Aussi, une chose nous gêne, monsieur le Maire : un cheval éventré c’est  insupportable, mais un taureau torturé à mort pendant plus de 20 minutes, c’est acceptable ? Vous qui, paraît-il, aimez les animaux, comment pouvez-vous le supporter ?

Le vrai peuple du taureau

Nos trois manifestations des 11 et 12 mai 2013 ont permis à plus de 4000 manifestants d’exprimer leur indignation. Ces deux journées de démonstration de force pacifique de la part du vrai « peuple du taureau », celui qui respecte et aime les êtres vivants sensibles, pas le « peuple du toro », petit groupe de personnes se réjouissant de regarder un herbivore succomber à des sévices graves et des actes de cruauté.

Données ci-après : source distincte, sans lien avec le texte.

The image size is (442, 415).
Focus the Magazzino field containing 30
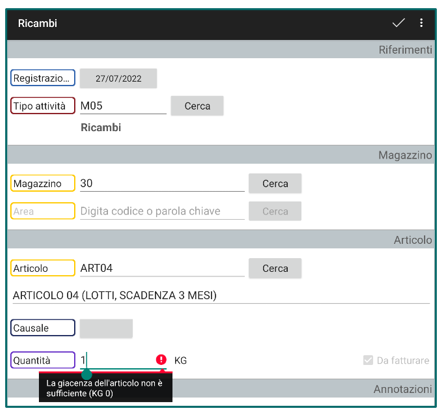coord(162,183)
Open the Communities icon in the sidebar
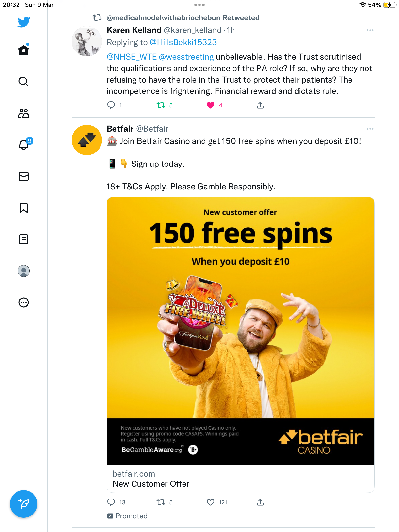 [x=24, y=113]
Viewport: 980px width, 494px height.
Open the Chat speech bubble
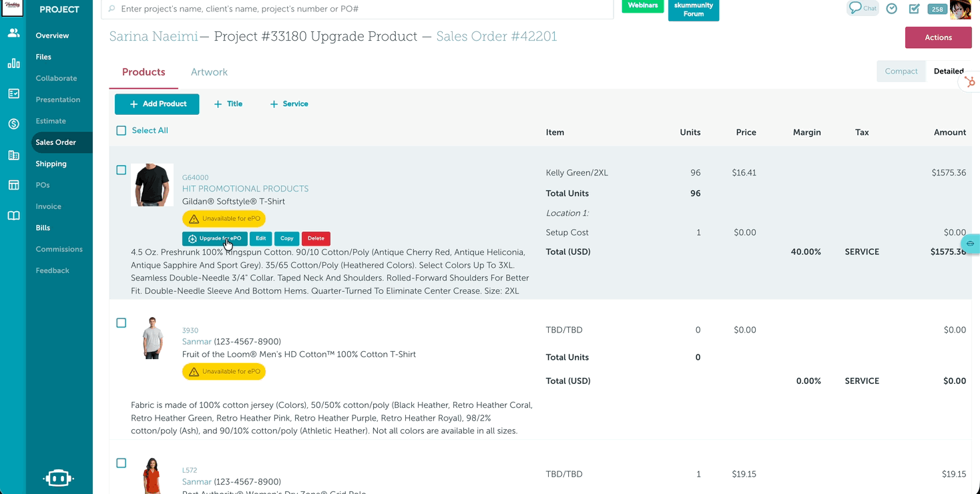862,9
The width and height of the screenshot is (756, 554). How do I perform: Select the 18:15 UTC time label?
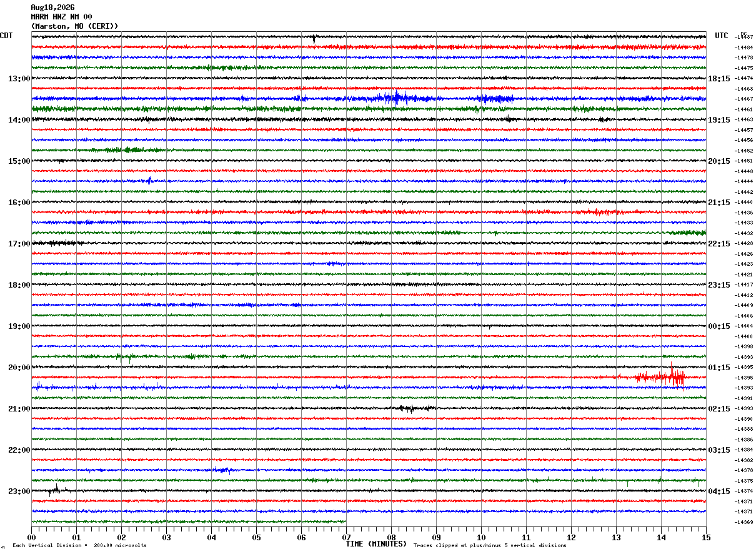[x=719, y=79]
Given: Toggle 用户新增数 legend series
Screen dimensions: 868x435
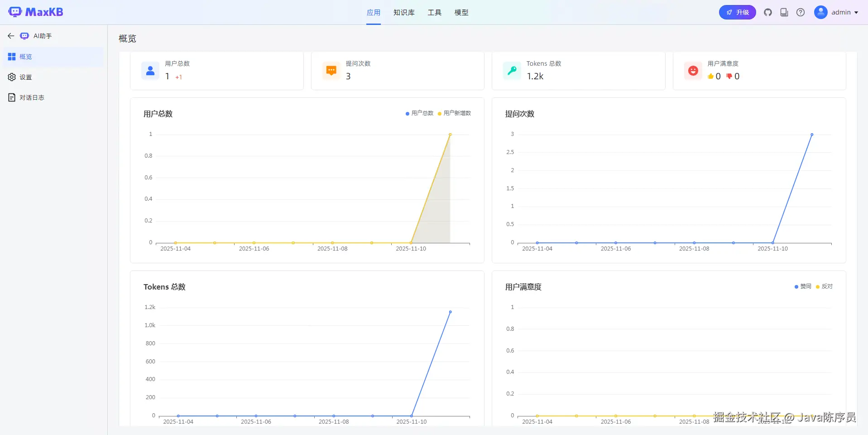Looking at the screenshot, I should (x=455, y=113).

Ces aficionados qui aiment tant le spectacle de la souffrance d’un animal sont tout simplement des monstres comme l’a déclaré le cinéaste Jérôme Lescure qui nous a ramené des images insoutenables des corridas alésiennes, dont celles d’un jeune taureau agonisant, éviscéré.

Le désaveu du préfet

Grâce à une couverture médiatique sans précédent – toute la presse locale et régionale, TF1, France 3, LCI, BFM TV, l’AFP, toutes les radios locales et régionales, France Inter, France Info, RMC, RTL, Europe 1, etc. – la France entière a appris qu’avec votre soutien, on torturait des animaux, juste pour le plaisir, dans la capitale des Cévennes.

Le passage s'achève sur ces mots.